How to sync all files from Google Drive even if duplicate paths?

dalan · March 26, 2024, 2:20pm

What is the problem you are having with rclone?

I'm looking to sync all files from Google Drive to a local directory even if the objects share a path (aka: "Duplicate object found in source - ignoring").

Is there an option to just append to the path in the destination directory with the hash of the file itself? That way future syncs are possible and changes are observable. If all 2..N files are the same, then they would result in just a single outputted file in the target directory.

E.g.

gdrive_source
  /file1.txt
  /file1.txt
target
  /file1.txt.md5hash1
  /file1.txt.md5hash2

#### Run the command 'rclone version' and share the full output of the command.

rclone version
rclone v1.66.0

os/version: ubuntu 22.04 (64 bit)
os/kernel: 5.15.0-100-generic (x86_64)
os/type: linux
os/arch: amd64
go/version: go1.22.1
go/linking: static
go/tags: none


####  Which cloud storage system are you using? (eg Google Drive)

Google Drive is my source 

#### The command you were trying to run (eg `rclone copy /tmp remote:tmp`)

rclone --max-size 1G --config /home/userconfig/rclone/rclone.conf sync gdrive:/ . --progress



#### Please run 'rclone config redacted' and share the full output. If you get command not found, please make sure to update rclone.
<!--  You should use 3 backticks to begin and end your paste to make it readable.   -->

rclone --config /home/user/.config/rclone/rclone.conf config redacted
[gdrive]
type = drive
client_id = XXX
client_secret = XXX
scope = drive.readonly
token = XXX
team_drive =

Double check the config for sensitive info before posting publicly




#### A log from the command that you were trying to run with the `-vv` flag  
<!-- You should use 3 backticks to begin and end your paste to make it readable.  Or use a service such as https://pastebin.com or https://gist.github.com/   -->

N/A?

Animosity022 · March 26, 2024, 2:25pm

You'd have to dedupe it first:

rclone dedupe

There are a few options in terms of deduplicating based on your needs.

asdffdsa · March 26, 2024, 2:36pm

welcome to the forum,

i think that would need scripting.
could use --suffix and --suffix-keep-extension

and instead of hash, might use datetime, something like

rclone copy source: dest: --suffix=`date +%Y%m%d.%I%M%S` --suffix-keep-extension

dalan · March 26, 2024, 2:36pm

You are a hero to keep replying to dense folks like myself to "just use dedupe like the Lord intended" as I've seen your reply in other threads.

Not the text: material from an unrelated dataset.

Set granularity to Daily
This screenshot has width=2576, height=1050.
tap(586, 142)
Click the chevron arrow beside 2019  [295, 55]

This modifies the source though, is there no way to only modify the output at the target?

kapitainsky · March 26, 2024, 3:11pm

Isn't dedupe the most obvious solution? This is less or more exactly reason it was implemented.

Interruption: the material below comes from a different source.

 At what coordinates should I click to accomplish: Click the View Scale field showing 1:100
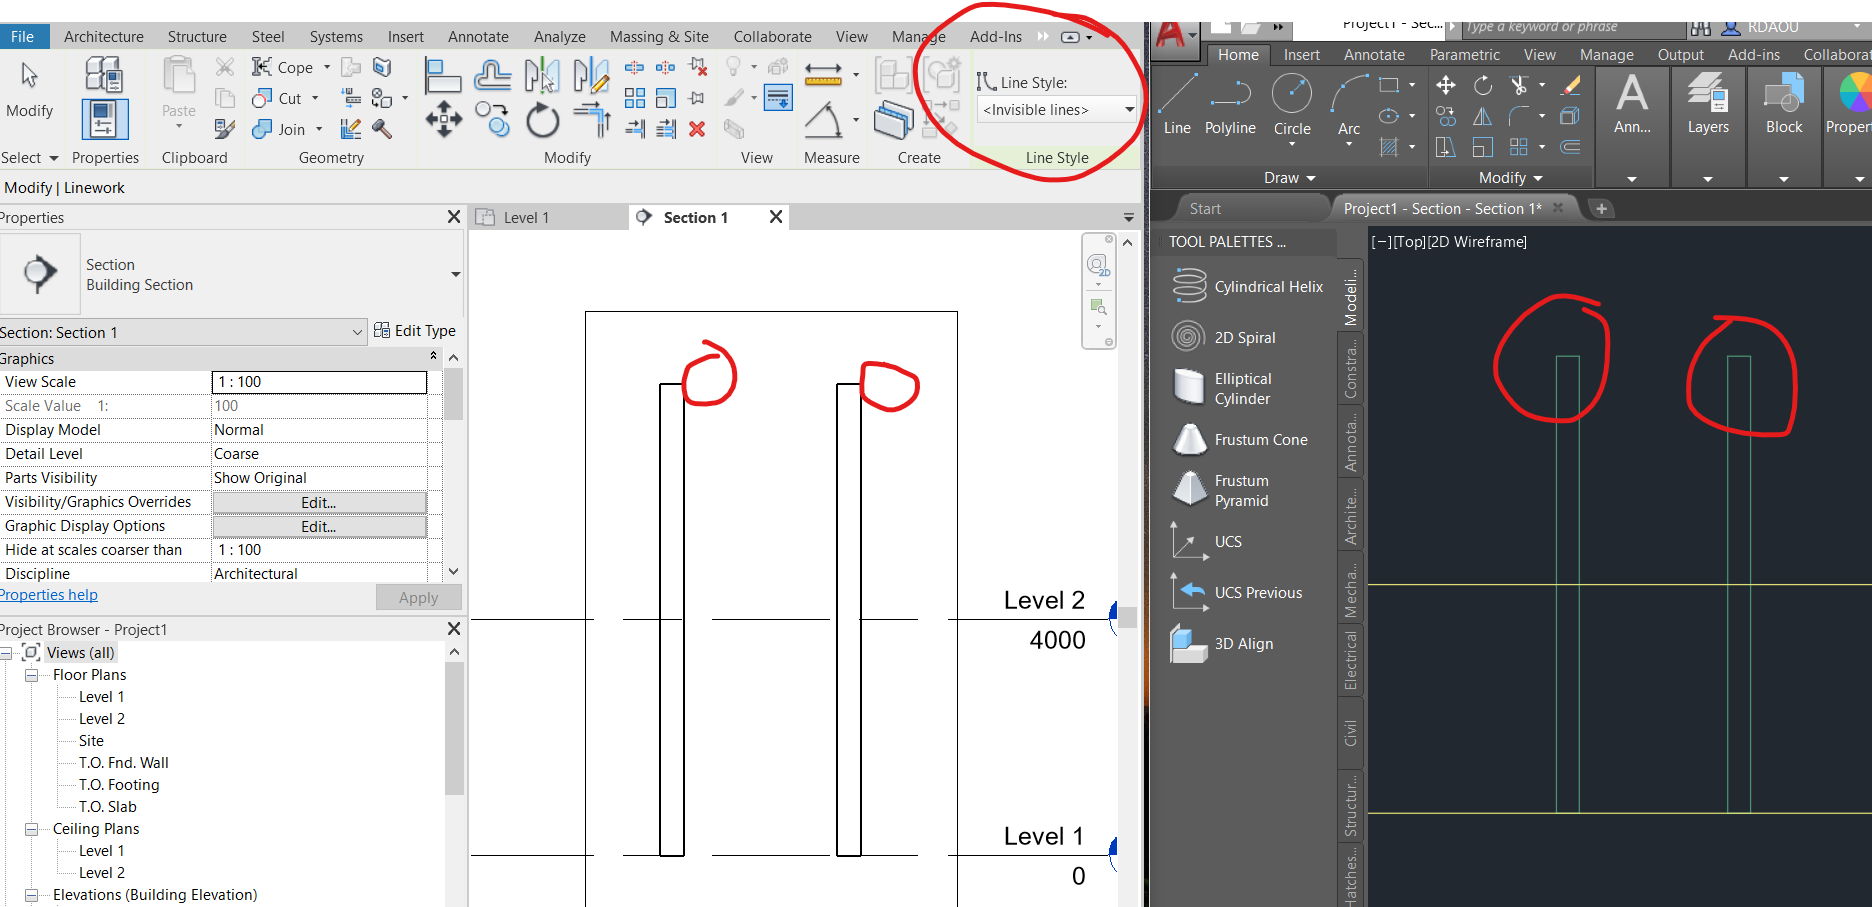point(318,381)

There might be myriad other ways to achieve it like your idea with attaching hashes but IMO dedupe fulfils requirement of the most users in this situation. Sure there might be some special, niche cases when other approach would be more appropriate but then we are talking about very custom implementation benefiting very few users, maybe only you - for sure doable. But most likely either it has to to come from your in form of PR or sponsorship.

Animosity022 · March 26, 2024, 3:16pm

It is the right tool for the job.

Not that I'm aware of.

You get a random file though if you have duplicates in the source. I would avoid that.

asdffdsa · March 26, 2024, 3:16pm

another flag that might be helpful

rclone sync /home/user01/source target:full --backup-dir=target:incrementals/`date +%Y%m%d.%I%M%S` -vv --dry-run

Animosity022 · March 26, 2024, 3:50pm

If you have dupes, you will get randomish results as it depends on how the API gives you the 'first' file back.

Running any command with dupes will have some chaos in there so you really, really should dedupe your data.

texter@Earls-Mac-mini test % rm hosts.txt
texter@Earls-Mac-mini test % rclone copy GD:dupes /Users/texter/Downloads/test
2024/03/26 11:49:11 NOTICE: hosts.txt: Duplicate object found in source - ignoring
texter@Earls-Mac-mini test % cat hosts.txt
second file%
texter@Earls-Mac-mini test % rclone ls GD:dupes
       11 hosts.txt
       10 hosts.txt
texter@Earls-Mac-mini test % rclone lsl GD:dupes
       11 2024-03-26 11:47:36.170000000 hosts.txt
       10 2024-03-26 11:47:20.751000000 hosts.txt

I seem to always get the 'newest' file. Is that the right one though?I ran that command 50 times and got the 2nd file every time. First file would be 'gone/lost'.

system · April 25, 2024, 3:51pm

This topic was automatically closed 30 days after the last reply. New replies are no longer allowed.